**Alıştırma açıklaması:** Kayıtların başından "coord(1432,370)" ifadesini içeren satıra kadar olan satırları (iki uç da dahil) bir JSON dize listesine dönüştürün. Her satır için bir dize yazın, boş satırları atlayın ve bu aralığın dışındaki satırları eklemeyin.

Öğe koordinat verileri

=======

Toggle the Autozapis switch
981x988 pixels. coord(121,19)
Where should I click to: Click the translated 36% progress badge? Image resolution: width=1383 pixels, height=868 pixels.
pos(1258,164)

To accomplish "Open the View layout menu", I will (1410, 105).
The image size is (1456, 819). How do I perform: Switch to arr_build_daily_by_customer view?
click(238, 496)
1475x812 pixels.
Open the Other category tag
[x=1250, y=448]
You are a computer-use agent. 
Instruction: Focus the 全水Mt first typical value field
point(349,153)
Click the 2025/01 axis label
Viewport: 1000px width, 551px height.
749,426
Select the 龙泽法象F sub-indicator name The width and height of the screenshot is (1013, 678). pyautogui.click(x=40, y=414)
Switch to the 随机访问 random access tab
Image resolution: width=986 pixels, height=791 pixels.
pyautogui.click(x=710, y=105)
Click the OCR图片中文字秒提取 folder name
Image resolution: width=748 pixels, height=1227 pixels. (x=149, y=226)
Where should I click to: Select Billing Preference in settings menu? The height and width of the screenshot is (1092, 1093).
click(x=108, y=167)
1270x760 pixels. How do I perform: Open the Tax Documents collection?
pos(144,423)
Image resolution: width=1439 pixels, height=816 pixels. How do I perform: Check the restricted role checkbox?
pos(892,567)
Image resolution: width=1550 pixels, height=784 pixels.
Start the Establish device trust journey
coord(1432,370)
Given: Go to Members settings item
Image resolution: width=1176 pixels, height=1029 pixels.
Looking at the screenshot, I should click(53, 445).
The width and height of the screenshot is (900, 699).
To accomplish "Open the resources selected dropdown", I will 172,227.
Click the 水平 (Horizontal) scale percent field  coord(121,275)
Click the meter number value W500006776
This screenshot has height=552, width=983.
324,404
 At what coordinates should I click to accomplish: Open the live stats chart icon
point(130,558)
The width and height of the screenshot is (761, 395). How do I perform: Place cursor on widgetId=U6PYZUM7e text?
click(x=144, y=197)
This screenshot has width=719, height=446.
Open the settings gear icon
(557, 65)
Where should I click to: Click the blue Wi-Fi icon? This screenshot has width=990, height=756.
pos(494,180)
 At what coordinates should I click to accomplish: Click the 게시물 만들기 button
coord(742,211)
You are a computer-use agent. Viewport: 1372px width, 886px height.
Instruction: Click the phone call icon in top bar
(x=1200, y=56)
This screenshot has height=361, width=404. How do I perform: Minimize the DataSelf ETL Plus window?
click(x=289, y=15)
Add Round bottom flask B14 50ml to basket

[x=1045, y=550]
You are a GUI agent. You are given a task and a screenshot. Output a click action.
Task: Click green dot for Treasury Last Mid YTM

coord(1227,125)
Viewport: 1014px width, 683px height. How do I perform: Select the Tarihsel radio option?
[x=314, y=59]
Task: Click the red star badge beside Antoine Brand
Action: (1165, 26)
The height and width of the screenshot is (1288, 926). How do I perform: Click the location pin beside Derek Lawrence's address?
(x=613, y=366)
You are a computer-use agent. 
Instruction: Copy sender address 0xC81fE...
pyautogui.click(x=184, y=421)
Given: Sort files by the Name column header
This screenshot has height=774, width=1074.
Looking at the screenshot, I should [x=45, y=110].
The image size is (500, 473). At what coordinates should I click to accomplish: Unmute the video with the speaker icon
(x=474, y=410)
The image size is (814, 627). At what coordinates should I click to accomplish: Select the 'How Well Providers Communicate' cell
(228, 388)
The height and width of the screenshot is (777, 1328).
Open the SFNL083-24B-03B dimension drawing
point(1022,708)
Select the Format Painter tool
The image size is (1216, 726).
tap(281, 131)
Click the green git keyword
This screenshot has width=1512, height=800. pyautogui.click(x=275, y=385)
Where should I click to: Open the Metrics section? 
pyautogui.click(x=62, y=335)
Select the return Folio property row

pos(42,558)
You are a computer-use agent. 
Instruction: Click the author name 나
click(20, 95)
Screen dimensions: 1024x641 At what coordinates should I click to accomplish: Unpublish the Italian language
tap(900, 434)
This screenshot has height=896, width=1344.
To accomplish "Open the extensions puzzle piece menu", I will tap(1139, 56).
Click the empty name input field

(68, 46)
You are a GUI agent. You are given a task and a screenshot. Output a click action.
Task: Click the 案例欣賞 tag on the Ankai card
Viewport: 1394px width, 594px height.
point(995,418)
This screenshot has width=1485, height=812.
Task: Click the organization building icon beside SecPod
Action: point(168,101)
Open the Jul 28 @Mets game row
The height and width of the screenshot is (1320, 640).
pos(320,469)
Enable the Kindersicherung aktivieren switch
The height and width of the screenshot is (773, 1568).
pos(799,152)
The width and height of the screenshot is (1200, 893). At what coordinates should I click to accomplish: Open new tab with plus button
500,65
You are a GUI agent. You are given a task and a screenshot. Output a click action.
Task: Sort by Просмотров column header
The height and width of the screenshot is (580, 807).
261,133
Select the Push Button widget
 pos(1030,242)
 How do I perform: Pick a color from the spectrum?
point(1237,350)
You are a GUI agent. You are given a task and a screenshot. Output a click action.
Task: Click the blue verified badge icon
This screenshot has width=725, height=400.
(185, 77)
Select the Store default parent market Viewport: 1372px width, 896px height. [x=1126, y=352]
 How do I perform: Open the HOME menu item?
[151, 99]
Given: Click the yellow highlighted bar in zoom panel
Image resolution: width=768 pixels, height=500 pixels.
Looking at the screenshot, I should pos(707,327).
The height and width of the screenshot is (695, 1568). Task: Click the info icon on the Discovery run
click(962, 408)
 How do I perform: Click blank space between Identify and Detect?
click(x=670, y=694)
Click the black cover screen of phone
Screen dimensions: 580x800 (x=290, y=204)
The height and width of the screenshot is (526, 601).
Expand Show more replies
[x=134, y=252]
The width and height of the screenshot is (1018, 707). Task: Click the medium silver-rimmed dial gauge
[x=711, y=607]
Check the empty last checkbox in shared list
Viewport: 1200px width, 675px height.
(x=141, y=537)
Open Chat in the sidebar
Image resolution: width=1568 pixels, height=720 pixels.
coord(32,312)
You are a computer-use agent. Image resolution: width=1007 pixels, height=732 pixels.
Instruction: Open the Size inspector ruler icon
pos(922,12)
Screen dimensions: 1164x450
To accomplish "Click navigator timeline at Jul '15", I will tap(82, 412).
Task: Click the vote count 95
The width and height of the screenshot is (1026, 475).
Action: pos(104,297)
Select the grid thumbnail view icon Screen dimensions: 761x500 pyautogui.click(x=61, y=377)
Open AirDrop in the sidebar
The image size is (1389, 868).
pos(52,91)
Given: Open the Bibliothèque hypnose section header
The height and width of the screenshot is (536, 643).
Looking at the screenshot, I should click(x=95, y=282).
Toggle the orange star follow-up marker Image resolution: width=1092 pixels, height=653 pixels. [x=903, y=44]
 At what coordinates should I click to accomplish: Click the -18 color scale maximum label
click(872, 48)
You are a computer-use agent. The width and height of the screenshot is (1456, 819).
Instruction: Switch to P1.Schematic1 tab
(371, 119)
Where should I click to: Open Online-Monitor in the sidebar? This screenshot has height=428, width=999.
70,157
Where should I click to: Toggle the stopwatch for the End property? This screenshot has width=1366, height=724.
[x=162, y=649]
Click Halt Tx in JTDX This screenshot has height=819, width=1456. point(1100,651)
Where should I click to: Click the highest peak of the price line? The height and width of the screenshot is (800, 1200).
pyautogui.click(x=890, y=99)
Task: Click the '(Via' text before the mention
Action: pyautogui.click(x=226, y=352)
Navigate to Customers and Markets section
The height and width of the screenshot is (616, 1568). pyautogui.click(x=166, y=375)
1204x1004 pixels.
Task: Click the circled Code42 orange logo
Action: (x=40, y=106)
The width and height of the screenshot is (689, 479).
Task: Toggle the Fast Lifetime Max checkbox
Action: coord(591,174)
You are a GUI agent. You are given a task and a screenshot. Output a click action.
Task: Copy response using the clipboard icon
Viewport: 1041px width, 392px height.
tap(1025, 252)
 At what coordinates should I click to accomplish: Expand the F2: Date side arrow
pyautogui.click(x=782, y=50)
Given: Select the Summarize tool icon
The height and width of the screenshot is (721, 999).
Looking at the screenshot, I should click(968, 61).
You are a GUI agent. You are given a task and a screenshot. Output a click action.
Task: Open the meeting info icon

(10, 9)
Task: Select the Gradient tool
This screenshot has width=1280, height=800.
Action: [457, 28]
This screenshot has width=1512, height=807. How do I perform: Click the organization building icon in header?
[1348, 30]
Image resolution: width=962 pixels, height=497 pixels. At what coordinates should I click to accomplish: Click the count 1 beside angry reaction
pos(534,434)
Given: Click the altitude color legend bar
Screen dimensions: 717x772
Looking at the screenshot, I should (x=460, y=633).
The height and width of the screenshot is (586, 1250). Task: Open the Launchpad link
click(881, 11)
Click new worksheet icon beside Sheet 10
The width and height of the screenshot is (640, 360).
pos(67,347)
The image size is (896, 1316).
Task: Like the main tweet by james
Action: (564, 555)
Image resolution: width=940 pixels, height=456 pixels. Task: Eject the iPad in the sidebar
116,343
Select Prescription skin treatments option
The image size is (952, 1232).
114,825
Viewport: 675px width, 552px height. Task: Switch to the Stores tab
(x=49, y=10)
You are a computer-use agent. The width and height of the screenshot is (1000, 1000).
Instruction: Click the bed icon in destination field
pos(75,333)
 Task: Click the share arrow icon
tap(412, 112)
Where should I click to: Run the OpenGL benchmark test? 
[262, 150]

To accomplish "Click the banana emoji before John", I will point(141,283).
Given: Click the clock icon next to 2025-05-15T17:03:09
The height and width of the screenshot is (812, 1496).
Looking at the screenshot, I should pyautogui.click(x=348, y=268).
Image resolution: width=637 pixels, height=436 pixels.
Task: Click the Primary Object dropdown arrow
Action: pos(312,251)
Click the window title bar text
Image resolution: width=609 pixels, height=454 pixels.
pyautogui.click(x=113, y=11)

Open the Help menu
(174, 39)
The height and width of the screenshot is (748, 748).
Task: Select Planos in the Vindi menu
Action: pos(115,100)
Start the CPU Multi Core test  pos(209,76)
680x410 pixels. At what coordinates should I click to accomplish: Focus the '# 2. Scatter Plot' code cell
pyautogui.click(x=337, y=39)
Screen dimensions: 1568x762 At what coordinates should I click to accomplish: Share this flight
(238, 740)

=======

**Alıştırma yanıtı:**
[
  "Toggle the Autozapis switch",
  "981x988 pixels. coord(121,19)",
  "Where should I click to: Click the translated 36% progress badge? Image resolution: width=1383 pixels, height=868 pixels.",
  "pos(1258,164)",
  "To accomplish \"Open the View layout menu\", I will (1410, 105).",
  "The image size is (1456, 819). How do I perform: Switch to arr_build_daily_by_customer view?",
  "click(238, 496)",
  "1475x812 pixels.",
  "Open the Other category tag",
  "[x=1250, y=448]",
  "You are a computer-use agent. ",
  "Instruction: Focus the 全水Mt first typical value field",
  "point(349,153)",
  "Click the 2025/01 axis label",
  "Viewport: 1000px width, 551px height.",
  "749,426",
  "Select the 龙泽法象F sub-indicator name The width and height of the screenshot is (1013, 678). pyautogui.click(x=40, y=414)",
  "Switch to the 随机访问 random access tab",
  "Image resolution: width=986 pixels, height=791 pixels.",
  "pyautogui.click(x=710, y=105)",
  "Click the OCR图片中文字秒提取 folder name",
  "Image resolution: width=748 pixels, height=1227 pixels. (x=149, y=226)",
  "Where should I click to: Select Billing Preference in settings menu? The height and width of the screenshot is (1092, 1093).",
  "click(x=108, y=167)",
  "1270x760 pixels. How do I perform: Open the Tax Documents collection?",
  "pos(144,423)",
  "Image resolution: width=1439 pixels, height=816 pixels. How do I perform: Check the restricted role checkbox?",
  "pos(892,567)",
  "Image resolution: width=1550 pixels, height=784 pixels.",
  "Start the Establish device trust journey",
  "coord(1432,370)"
]